La suspensión, que entró en vigor el pasado 1 de enero, es el plazo máximo permitido para una sanción provisional. Según ha explicado Vera, la Dirección General de Personal tomó esta decisión ante la estipulación de una serie de "posibles delitos" detectados tanto por la Inspección Educativa como por la Policía Nacional. Mientras se resuelve este expediente por una falta calificada como muy grave, que podría acarrear hasta dos años de suspensión de empleo y sueldo, el jefe de estudios del centro, Antoni Vidal, ha asumido las funciones de dirección para garantizar la estabilidad del curso escolar hasta el mes de junio.

"Relaciones impropias" y coacciones

A pesar del tono garantista empleado por el conseller Vera, el trasfondo de la crisis en el CEPA Son Canals revela una trama que este diario adelantó el pasado septiembre. La medida cautelar responde a una investigación exhaustiva por relaciones impropias y extraacadémicas entre la dirección y alumnos del centro de adultos. La intervención de la Policía Nacional fue decisiva tras la denuncia de una alumna que relató episodios de presunta corrupción y encubrimiento institucional.

La joven denunciante declaró ante la Brigada de Policía Judicial de Palma que los responsables del centro intentaron silenciar sus quejas, llegando a utilizar métodos de coacción. Según su declaración, recibió un pago de 60 euros mediante Bizum por parte de un responsable educativo con el objetivo de que enviara un correo al centro retractándose de sus acusaciones originales.

Doble inspección

El expediente que ahora se instruye, y sobre el cual Vera ha garantizado el derecho a la defensa de Cardell, se apoya en una documentación voluminosa y pormenorizada. Entre las pruebas recabadas se encuentran colecciones de mensajes de WhatsApp de contenido "impublicable", registros de transferencias económicas y evidencias de exámenes con puntuaciones arbitrarias que sugerirían un trato de favor basado en encuentros personales.

Además de la vía disciplinaria por la conducta del director, la Conselleria ha movilizado una segunda inspección paralela para analizar la gestión económica del centro. La policía ha mostrado un especial interés en analizar la situación financiera del Son Canals, lo que ha llevado a efectivos policiales a personarse recientemente en las instalaciones para tomar declaración a testigos y funcionarios afectados.
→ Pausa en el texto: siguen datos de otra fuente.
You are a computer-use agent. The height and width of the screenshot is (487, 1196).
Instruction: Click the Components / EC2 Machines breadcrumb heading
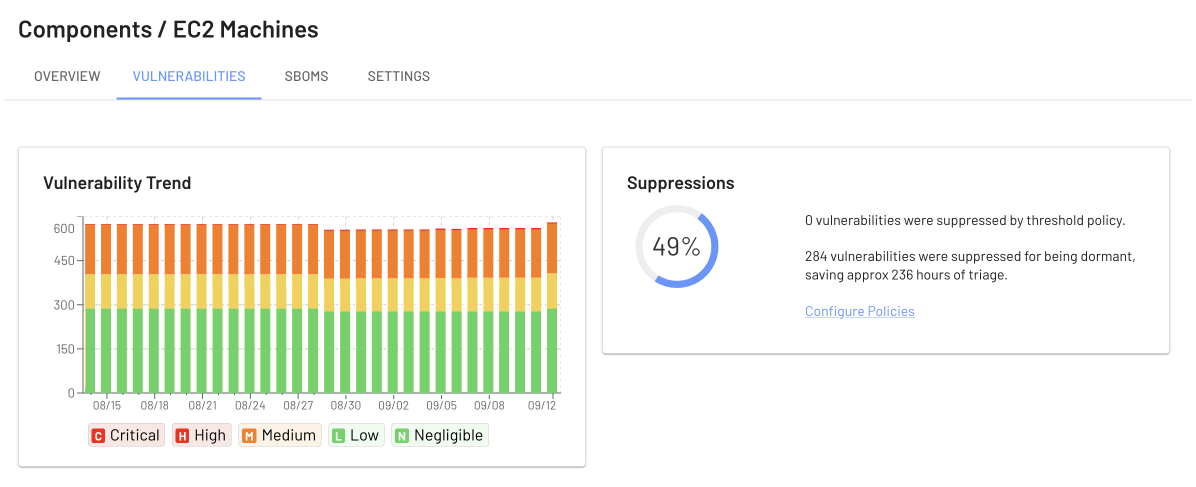(x=169, y=29)
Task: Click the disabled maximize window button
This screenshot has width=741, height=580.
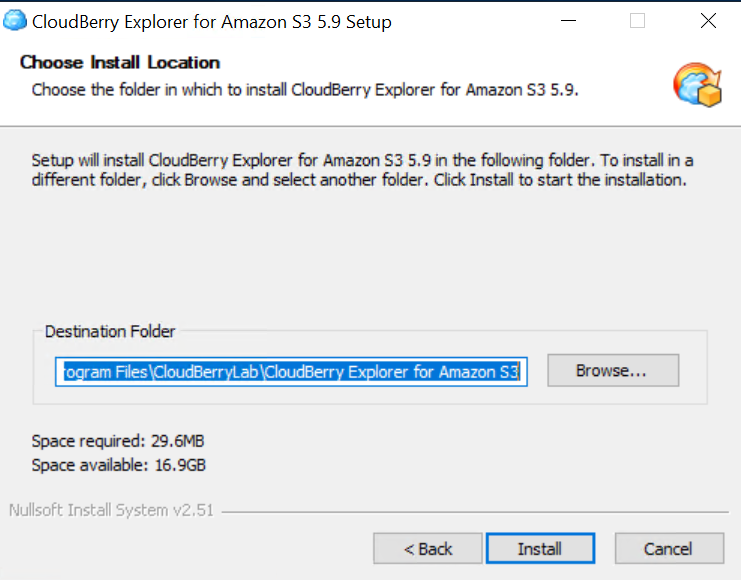Action: [x=637, y=21]
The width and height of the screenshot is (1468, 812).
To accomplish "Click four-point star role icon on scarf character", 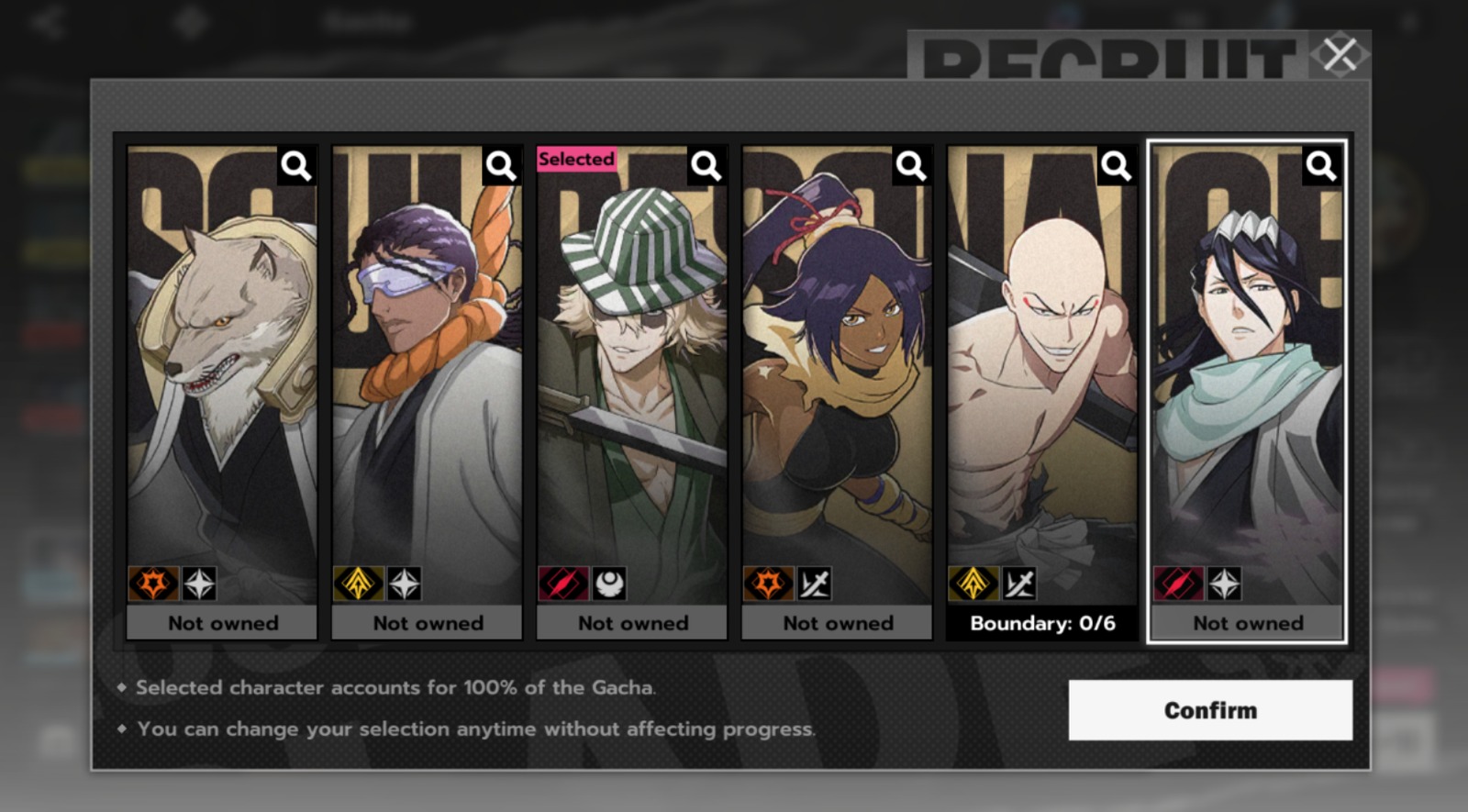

Polémica por la sustitución de la inspección

El camino administrativo no ha estado exento de sombras. En septiembre, la sustitución de la inspectora original que investigaba a la dirección generó un fuerte malestar entre el profesorado y exdocentes, que llegaron a calificar la decisión como "inexplicable y dudosamente legal". En aquel momento, el propio Cardell celebró el relevo ante su claustro, confiando en que el nuevo inspector facilitaría una colaboración "más constructiva y respetuosa".

Sin embargo, la estrategia de la Conselleria ha terminado confirmando los indicios iniciales. El nuevo inspector no solo ratificó las pesquisas, sino que ha sido el encargado de elevar el expediente a la categoría de falta muy grave. Antoni Vera ha defendido este martes que el procedimiento "que pertoca" es la única vía para depurar responsabilidades de forma definitiva. Mientras Cardell permanece de baja y apartado de sus funciones, la alumna denunciante continúa con su proceso judicial, señalando que existen "otras víctimas" en el centro que podrían sumarse a la causa en las próximas semanas.